**TEXT SECTION**

┏━━

Rio Tinto Exploration has signed a conditional agreement with Tasman Resources for the funding of an accelerated exploration program on Tasman’s 100%-owned exploration license that contains the Vulcan iron oxide-copper-gold-uranium (IOCGU) prospect, 30 km from BHP Billiton’s Olympic Dam mine in South Australia. Under the terms of the agreement, Rio Tinto will make an initial upfront cash payment of A$10 million after satisfaction of certain conditions, including the execution of a formal agreement and obtaining Aboriginal Heritage clearance for exploration over the southern portion of the Vulcan prospect area.

Tasman must undertake a drilling program of not less than 12,000 m within the first 12 months of the agreement. Rio Tinto then has the right, but not the obligation, to earn first a 55% interest and then up to an 80% interest in the project through a two stage farm-in arrangement that includes up to A$75 million in exploration expenditures.

Tasman discovered the Vulcan prospect in 2009 after identifying its very large gravity anomaly and supporting magnetic and seismic anomalies and recognizing that its location placed it close to one of the key tectonic lineaments that had previously been used in the original targeting of Olympic Dam in the mid-1970s. Most of the eight holes drilled by Tasman to date are confined to a section in Vulcan’s north or east, intersecting iron oxide-copper-gold-uranium mineralization and/or alteration in all holes. Tasman has identified further priority drilling targets, including targets in the southern portion of the prospect area.

┗━━

**ENTRIES SUPPLIED**
┏━━

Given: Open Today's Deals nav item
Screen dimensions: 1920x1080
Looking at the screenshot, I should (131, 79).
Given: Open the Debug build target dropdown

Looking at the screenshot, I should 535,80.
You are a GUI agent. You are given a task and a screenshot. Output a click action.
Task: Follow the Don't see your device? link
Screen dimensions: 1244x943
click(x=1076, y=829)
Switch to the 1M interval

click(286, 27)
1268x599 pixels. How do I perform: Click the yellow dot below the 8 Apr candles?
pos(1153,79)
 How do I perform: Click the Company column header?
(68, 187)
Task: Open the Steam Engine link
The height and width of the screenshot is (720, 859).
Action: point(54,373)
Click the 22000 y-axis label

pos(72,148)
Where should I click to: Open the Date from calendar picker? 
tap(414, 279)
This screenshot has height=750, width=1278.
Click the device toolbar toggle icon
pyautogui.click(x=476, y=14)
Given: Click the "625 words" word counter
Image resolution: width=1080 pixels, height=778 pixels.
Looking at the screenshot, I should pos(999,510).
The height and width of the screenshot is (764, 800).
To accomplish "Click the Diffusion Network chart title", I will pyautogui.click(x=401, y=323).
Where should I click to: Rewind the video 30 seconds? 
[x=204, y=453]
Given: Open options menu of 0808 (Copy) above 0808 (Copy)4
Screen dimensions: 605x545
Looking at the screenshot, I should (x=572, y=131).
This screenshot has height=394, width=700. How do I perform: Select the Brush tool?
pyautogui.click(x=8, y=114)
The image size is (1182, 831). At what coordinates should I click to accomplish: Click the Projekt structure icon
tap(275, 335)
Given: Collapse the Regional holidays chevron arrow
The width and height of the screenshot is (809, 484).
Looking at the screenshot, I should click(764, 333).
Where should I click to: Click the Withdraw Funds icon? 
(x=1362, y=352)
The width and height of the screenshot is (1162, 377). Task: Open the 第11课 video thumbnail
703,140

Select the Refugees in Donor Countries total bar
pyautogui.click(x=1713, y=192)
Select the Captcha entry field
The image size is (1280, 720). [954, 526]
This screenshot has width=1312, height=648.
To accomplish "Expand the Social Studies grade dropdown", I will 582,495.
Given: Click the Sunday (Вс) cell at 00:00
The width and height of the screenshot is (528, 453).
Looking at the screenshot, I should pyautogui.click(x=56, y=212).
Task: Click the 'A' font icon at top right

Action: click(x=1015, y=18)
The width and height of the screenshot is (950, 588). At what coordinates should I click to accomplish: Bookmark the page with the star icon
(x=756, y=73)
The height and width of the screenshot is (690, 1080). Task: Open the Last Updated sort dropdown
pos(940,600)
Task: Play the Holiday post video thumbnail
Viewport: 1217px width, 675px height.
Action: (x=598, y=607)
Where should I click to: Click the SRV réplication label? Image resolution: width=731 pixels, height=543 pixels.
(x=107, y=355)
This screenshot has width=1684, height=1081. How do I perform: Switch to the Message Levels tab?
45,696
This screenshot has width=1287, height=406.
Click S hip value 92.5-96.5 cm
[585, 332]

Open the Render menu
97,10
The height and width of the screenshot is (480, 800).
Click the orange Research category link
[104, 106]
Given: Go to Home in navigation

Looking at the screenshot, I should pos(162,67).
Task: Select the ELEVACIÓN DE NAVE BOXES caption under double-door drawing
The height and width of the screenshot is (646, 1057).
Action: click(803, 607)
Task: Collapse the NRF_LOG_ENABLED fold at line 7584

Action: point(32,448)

┗━━

Return the section of the Vulcan prospect text starting at the words "Tasman discovered the" and ending after "the prospect area.". The listing has nothing to do with the Vulcan prospect text.

Tasman discovered the Vulcan prospect in 2009 after identifying its very large gravity anomaly and supporting magnetic and seismic anomalies and recognizing that its location placed it close to one of the key tectonic lineaments that had previously been used in the original targeting of Olympic Dam in the mid-1970s. Most of the eight holes drilled by Tasman to date are confined to a section in Vulcan’s north or east, intersecting iron oxide-copper-gold-uranium mineralization and/or alteration in all holes. Tasman has identified further priority drilling targets, including targets in the southern portion of the prospect area.